On February 6, 2015, Daniels was part of a one-night, four-man welterweight tournament at Glory 19: Virginia. In the semifinals, he faced Jonatan Oliveira and won via TKO. Daniels knocked Oliveira down with a spinning heel kick to the head in the first round and scored another knock down with a spinning kick to the body early in the second round. A knee to the groin of Oliveira led to a short intermission, after which Daniels hit Oliveira with another spinning kick to the body, forcing the TKO at 2:15 of the second round. In the finals, he faced Nieky Holzken and was knocked down early in the first round by a punch to the body. Daniels was unable to deal well with Holzken's pressure, who cut off the ring and locked Daniels up in the corners whenever possible. The second round saw Daniels being knocked down twice more, before scoring a controversial down himself in the third with one of his spin kicks. Holzken then locked Daniels up in a corner once more and knocked him down with a right hook to the head, forcing the stoppage at 1:25 of the third round after four knock downs.

Source data =
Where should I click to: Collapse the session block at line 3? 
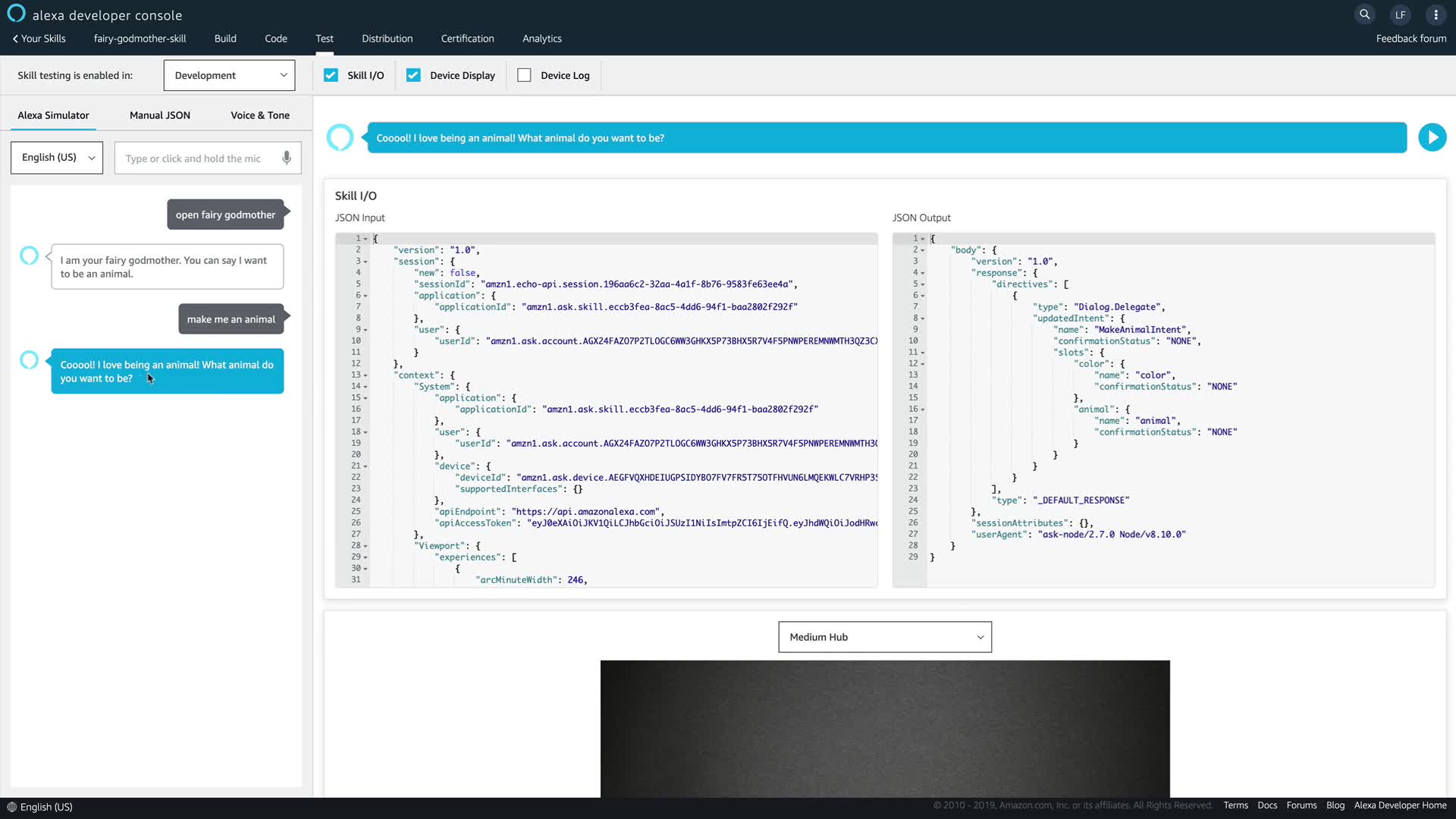pyautogui.click(x=366, y=262)
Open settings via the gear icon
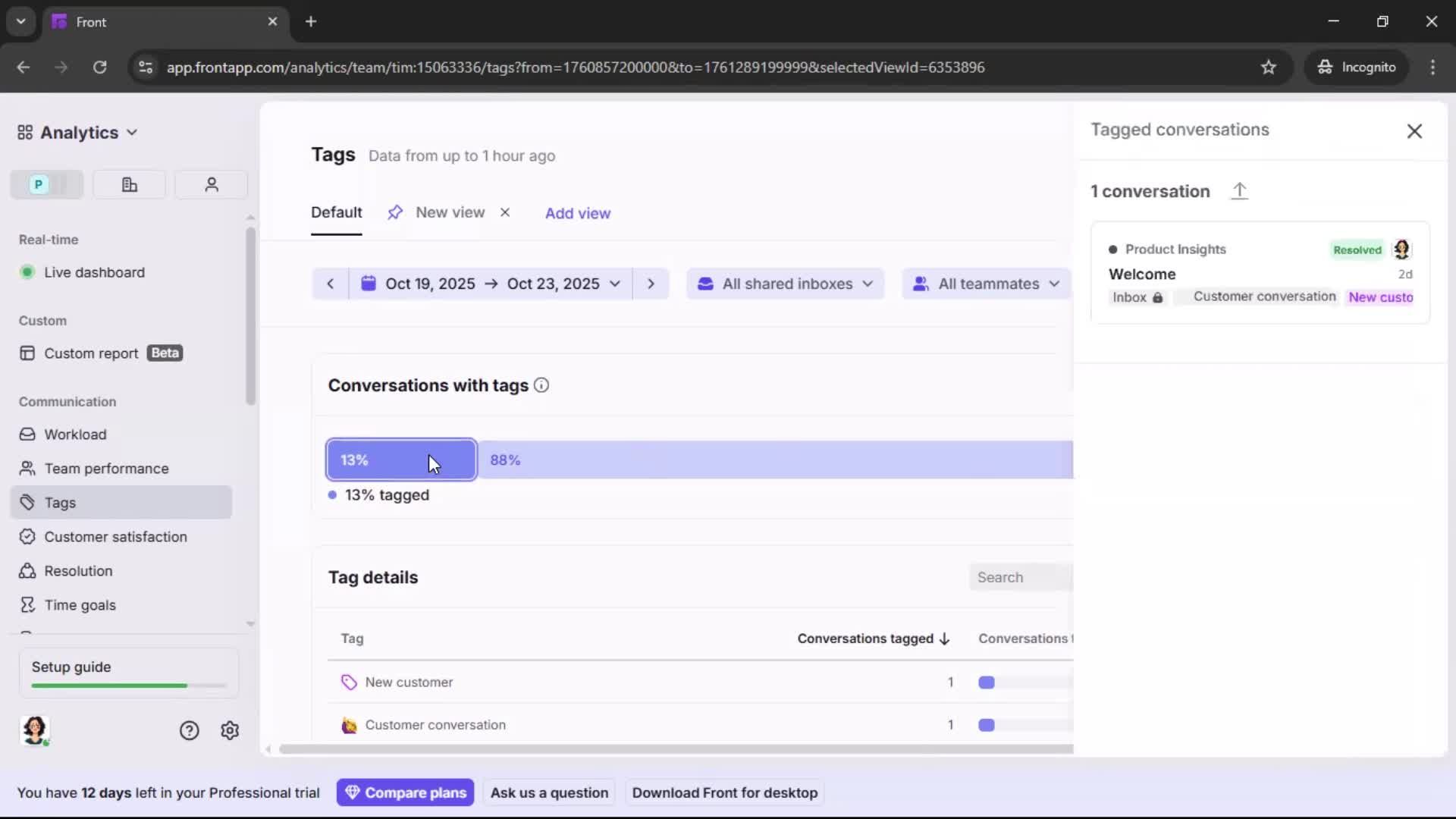The width and height of the screenshot is (1456, 819). coord(229,730)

Problem = In the passage about the Glory 19 tournament, what punch caused Daniels's final knockdown in the finals?

The response = A right hook to the head from Nieky Holzken.